* [Exercise materials]

==================================================

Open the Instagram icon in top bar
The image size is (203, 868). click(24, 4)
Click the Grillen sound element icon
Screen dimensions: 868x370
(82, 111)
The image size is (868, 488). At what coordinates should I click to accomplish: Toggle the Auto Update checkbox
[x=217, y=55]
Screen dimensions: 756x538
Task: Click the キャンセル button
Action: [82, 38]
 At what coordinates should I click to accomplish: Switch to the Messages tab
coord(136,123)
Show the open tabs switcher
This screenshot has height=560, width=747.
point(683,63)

==================================================

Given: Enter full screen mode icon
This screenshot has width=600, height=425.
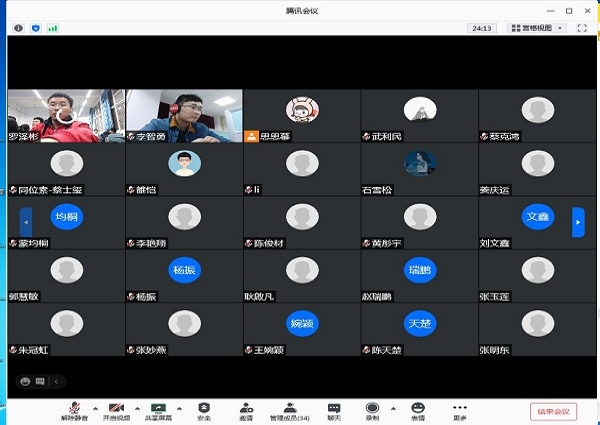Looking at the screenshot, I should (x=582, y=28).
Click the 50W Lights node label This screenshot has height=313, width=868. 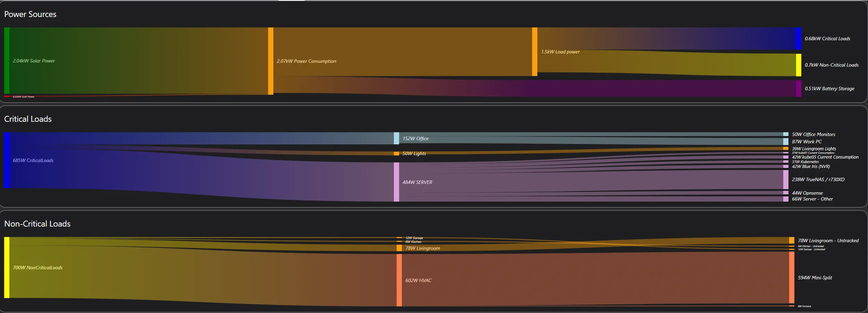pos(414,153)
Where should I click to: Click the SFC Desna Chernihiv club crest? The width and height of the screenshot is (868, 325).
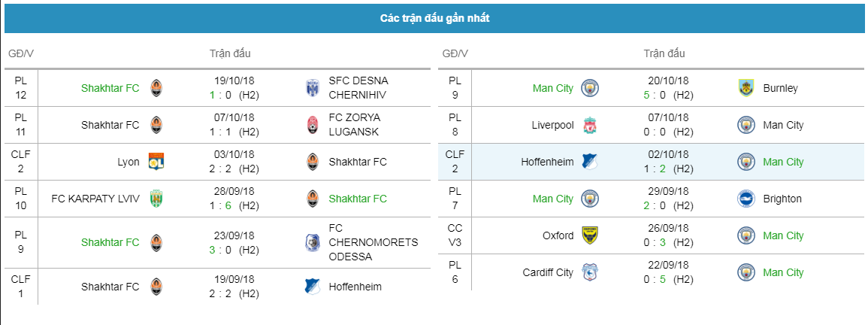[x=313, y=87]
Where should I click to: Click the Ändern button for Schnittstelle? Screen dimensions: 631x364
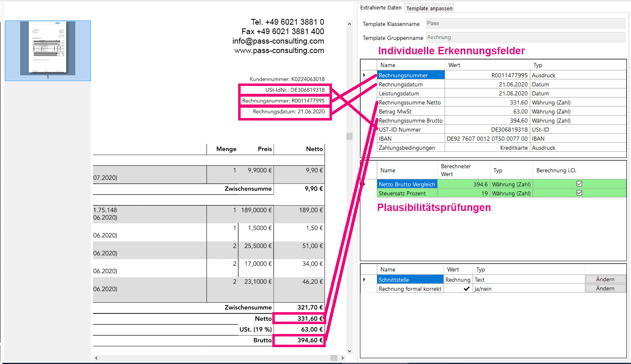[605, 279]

==================================================

* [The request]
Rewrite the items from the line that has "At what coordinates should I click to accomplish: Switch" through the line that has "point(683,63)", shifting every coordinate in the answers by -141.

* [Solution to this problem]
 At what coordinates should I click to accomplish: Switch to the Messages tab
coord(-5,-18)
Show the open tabs switcher
This screenshot has height=560, width=747.
point(542,-78)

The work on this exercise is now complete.